ヤキモキする俺の心情など知る由も無く、彼はイヤリングを着けた姫様を見てふ、と微笑んでから口を開いた。
「よし、もう目開けていいぞ。⋯⋯⋯⋯うん、やっぱり姫さんに似合うな⋯⋯⋯⋯。かわいいよ」
彼のその言葉に店主も笑顔で同意する。
「彼氏さんの言う通り、お嬢ちゃんにぴったりだな! このイヤリングもお嬢ちゃんみたいな別嬪さんに付けて貰えて喜んでるだろうよ」
「!? わたくしはこの方とお付き合いしているわけではございませんっ!」
真っ赤になって必死に店主の言葉を否定する姫様に、ロナルド・オルティスはにやにやと笑いながら言った。
「今はまだ、⋯⋯だろ?」
「っ! そ、そんなこと!⋯⋯か、揶揄わないでください⋯⋯。こういうのは慣れてなくて⋯⋯恥ずかしいですわ⋯⋯⋯⋯」
そう言って頬を染める姫様の耳元には清楚な碧のイヤリングが揺れていた。
俺には到底許されないロナルド・オルティスのその行動に何故だかちくりと胸が痛んだ気がした。

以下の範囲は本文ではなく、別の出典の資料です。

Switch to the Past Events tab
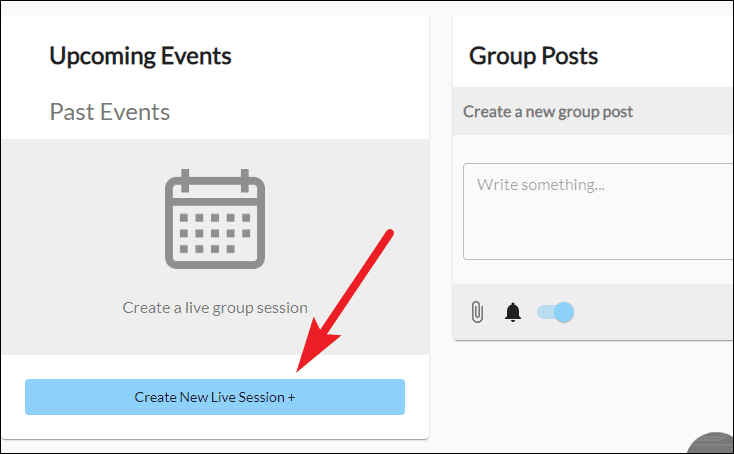pyautogui.click(x=110, y=112)
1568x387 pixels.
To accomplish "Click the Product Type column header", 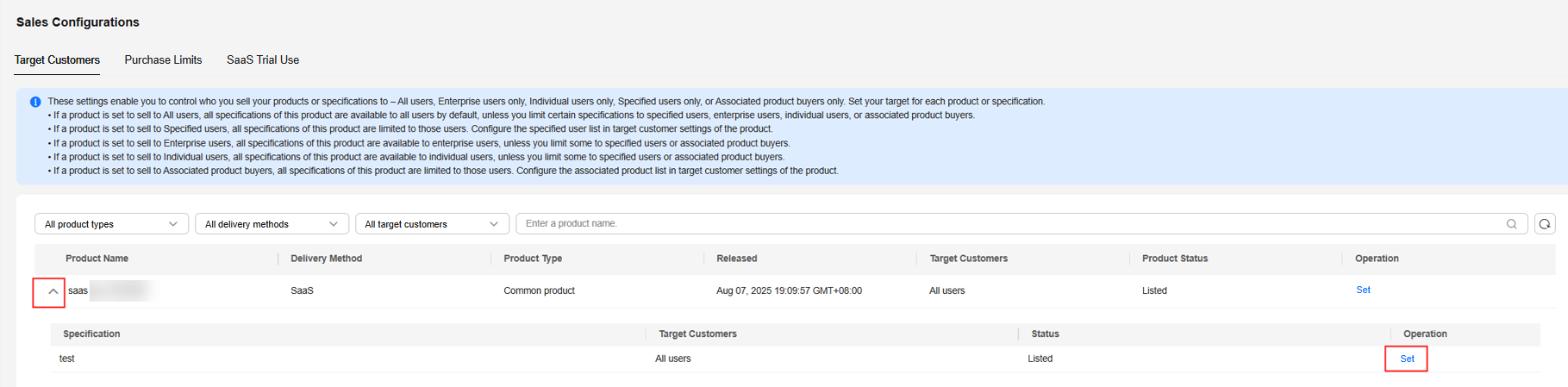I will (533, 259).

きっと、彼が本気で姫様を好きになったとしたら、このまま姫様の正式な婚約者になっていたのだろうかと、楽しそうに彼と笑い合う姫様を見て想像する。
でも、彼がもし、俺の予想通りの目的でこの国に来たのだとしたら、俺は————
「そうだ、次はうちの店に来ないか? 姫さんに珍しい物見せてやるよ」
俺が感傷に浸っている間にロナルド・オルティスはちらりと時計を見て言った。
「ええ、是非!」
彼の言葉に、先程までの恥じらいっぷりは何処へやら、すっかりいつも通りの笑顔に戻った姫様は、うきうきと声を弾ませて返事をした。